▸ GOAL OF THE EXERCISE
Scan the entries below for the word "card". Copy out every line in which it occurs.

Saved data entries
———

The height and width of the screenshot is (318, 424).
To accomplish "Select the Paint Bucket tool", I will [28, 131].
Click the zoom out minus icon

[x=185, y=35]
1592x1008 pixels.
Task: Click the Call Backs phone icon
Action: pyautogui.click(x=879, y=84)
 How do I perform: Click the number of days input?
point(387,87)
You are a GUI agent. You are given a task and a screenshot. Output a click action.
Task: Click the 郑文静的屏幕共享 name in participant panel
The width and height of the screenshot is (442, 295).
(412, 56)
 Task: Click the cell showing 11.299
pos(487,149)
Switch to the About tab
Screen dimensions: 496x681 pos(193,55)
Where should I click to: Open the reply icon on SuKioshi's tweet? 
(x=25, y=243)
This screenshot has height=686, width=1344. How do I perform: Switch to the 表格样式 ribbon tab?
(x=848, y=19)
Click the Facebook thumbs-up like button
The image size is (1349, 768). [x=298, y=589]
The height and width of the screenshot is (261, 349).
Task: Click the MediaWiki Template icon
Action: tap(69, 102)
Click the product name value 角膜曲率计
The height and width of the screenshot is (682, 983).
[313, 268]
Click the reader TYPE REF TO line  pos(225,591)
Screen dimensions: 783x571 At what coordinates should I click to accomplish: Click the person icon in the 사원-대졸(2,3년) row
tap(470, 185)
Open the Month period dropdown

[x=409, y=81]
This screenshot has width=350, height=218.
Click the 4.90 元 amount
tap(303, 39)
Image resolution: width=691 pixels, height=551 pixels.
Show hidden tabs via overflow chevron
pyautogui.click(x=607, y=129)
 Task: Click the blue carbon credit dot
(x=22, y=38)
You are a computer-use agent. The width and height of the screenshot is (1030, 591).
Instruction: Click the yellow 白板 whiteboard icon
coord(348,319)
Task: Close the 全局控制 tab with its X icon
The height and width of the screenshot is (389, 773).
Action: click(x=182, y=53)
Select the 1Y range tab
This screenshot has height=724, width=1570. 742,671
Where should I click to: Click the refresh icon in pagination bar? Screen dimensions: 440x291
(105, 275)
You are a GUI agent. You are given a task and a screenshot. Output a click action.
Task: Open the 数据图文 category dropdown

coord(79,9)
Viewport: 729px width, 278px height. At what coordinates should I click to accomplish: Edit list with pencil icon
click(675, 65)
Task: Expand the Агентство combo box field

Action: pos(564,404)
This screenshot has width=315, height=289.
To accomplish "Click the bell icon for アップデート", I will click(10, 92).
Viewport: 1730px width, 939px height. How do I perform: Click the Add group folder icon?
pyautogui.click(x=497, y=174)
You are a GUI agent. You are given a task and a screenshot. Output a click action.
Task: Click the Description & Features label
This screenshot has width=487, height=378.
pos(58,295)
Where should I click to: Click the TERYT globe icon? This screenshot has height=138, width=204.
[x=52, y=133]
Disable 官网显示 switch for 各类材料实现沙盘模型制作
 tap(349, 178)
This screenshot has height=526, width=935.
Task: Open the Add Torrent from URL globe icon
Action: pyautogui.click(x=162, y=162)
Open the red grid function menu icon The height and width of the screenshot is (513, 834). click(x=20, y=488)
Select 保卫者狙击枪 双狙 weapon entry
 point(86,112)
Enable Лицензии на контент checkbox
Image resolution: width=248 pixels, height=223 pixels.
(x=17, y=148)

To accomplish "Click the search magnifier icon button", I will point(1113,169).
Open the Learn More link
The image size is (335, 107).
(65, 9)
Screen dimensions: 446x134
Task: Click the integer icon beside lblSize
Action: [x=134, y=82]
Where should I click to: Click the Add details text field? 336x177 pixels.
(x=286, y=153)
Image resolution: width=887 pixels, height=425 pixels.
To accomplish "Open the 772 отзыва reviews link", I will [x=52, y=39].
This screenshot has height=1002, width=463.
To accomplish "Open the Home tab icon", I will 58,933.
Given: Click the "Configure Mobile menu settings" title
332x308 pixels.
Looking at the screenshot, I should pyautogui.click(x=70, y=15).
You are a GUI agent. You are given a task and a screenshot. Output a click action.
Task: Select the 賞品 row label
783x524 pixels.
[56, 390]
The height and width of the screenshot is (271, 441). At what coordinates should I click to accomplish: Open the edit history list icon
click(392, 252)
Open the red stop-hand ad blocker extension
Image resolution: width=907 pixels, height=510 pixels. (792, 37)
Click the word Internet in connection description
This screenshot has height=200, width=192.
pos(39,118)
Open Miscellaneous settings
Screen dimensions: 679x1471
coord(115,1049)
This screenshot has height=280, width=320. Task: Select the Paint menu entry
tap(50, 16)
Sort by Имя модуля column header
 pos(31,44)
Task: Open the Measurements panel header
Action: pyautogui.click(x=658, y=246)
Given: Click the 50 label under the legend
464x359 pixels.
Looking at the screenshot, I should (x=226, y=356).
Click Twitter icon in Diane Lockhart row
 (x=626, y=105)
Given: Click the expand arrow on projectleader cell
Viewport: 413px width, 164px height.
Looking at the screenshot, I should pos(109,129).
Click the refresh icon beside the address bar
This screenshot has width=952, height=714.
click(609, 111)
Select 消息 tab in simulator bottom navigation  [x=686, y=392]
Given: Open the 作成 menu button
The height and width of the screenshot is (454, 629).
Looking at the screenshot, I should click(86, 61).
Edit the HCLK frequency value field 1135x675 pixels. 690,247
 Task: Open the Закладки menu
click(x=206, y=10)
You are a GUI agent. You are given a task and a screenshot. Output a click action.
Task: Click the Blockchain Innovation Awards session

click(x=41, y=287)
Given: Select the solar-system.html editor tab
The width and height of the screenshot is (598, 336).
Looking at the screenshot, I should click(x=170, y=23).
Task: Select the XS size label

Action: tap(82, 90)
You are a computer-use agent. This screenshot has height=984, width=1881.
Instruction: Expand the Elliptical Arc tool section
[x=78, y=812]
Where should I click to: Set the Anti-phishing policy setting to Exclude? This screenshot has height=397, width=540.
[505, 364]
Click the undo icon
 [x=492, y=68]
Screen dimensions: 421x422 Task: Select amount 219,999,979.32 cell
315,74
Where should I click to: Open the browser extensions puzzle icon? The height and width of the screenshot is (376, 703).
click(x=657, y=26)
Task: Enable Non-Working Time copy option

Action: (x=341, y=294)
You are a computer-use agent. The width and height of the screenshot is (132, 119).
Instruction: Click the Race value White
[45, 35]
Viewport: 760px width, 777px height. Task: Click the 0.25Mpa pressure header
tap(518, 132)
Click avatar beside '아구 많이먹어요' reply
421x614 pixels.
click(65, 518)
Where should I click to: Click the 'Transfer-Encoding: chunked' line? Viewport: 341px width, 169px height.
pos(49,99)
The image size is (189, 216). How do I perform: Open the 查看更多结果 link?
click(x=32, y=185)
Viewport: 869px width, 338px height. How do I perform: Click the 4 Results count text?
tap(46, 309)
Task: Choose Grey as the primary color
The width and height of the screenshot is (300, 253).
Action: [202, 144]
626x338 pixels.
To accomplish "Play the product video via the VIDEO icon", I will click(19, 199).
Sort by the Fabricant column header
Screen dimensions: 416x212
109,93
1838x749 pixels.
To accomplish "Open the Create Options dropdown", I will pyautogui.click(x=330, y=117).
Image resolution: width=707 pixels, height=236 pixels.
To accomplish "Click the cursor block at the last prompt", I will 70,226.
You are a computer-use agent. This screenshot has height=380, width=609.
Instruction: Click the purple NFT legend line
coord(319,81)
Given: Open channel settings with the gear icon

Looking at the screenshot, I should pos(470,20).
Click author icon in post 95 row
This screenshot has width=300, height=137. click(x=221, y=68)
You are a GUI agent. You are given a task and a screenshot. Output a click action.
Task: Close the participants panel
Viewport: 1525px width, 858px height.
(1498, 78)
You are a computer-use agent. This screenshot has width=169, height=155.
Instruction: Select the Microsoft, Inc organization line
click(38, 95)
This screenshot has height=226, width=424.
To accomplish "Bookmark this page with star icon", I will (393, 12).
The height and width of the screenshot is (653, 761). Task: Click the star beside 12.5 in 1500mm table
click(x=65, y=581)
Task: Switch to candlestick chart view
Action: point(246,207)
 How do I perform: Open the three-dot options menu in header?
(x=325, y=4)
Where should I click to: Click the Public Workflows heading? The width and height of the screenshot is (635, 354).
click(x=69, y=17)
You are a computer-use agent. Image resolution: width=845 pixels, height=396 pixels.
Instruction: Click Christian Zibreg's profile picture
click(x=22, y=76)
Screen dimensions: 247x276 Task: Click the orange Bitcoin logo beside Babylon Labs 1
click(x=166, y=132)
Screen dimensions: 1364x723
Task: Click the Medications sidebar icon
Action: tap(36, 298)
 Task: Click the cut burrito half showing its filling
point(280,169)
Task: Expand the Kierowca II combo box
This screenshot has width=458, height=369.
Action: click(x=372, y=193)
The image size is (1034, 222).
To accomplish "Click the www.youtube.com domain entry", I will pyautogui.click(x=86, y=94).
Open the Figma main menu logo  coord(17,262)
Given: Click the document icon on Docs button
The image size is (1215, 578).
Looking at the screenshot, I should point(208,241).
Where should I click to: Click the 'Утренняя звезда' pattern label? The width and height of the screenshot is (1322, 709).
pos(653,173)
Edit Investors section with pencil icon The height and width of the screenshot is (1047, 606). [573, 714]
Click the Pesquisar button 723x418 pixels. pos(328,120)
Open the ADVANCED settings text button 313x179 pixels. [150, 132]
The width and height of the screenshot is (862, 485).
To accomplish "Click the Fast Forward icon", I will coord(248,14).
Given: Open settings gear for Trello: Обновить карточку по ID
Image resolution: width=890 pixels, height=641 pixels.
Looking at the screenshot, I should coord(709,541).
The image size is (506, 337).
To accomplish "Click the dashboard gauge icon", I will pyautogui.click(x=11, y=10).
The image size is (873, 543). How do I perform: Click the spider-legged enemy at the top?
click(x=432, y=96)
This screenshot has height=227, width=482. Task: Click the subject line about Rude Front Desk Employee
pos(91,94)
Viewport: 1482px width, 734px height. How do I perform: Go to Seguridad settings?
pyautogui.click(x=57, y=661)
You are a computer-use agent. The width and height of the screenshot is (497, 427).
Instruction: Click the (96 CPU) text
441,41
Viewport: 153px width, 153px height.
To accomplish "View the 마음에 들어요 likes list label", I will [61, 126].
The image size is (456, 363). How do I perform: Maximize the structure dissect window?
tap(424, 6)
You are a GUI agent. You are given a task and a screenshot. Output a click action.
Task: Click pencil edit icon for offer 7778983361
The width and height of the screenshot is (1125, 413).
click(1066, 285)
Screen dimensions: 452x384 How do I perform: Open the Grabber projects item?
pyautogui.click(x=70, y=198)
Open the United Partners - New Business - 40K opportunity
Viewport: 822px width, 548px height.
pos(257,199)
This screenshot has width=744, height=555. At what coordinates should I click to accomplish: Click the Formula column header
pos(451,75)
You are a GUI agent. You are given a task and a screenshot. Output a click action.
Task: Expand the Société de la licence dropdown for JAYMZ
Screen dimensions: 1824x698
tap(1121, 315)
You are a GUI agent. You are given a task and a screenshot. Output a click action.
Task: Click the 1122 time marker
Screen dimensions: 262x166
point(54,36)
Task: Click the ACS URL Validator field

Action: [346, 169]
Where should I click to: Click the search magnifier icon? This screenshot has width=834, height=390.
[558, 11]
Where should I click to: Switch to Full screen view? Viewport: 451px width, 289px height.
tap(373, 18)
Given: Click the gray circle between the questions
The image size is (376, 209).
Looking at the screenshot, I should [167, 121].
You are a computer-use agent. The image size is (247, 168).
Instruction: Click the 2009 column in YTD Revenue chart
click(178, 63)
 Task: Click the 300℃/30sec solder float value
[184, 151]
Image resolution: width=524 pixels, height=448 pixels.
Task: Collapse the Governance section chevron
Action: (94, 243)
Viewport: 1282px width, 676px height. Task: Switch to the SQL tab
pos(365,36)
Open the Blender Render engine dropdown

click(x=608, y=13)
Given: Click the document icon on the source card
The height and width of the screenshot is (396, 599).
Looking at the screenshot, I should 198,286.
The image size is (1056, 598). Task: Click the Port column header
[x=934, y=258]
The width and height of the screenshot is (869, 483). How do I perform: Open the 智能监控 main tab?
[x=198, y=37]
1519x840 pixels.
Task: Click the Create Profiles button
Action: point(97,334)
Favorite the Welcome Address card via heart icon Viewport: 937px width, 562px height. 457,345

———

▸ SOLUTION FOR THIS TASK
Given: Click the document icon on the source card
Favorite the Welcome Address card via heart icon Viewport: 937px width, 562px height. 457,345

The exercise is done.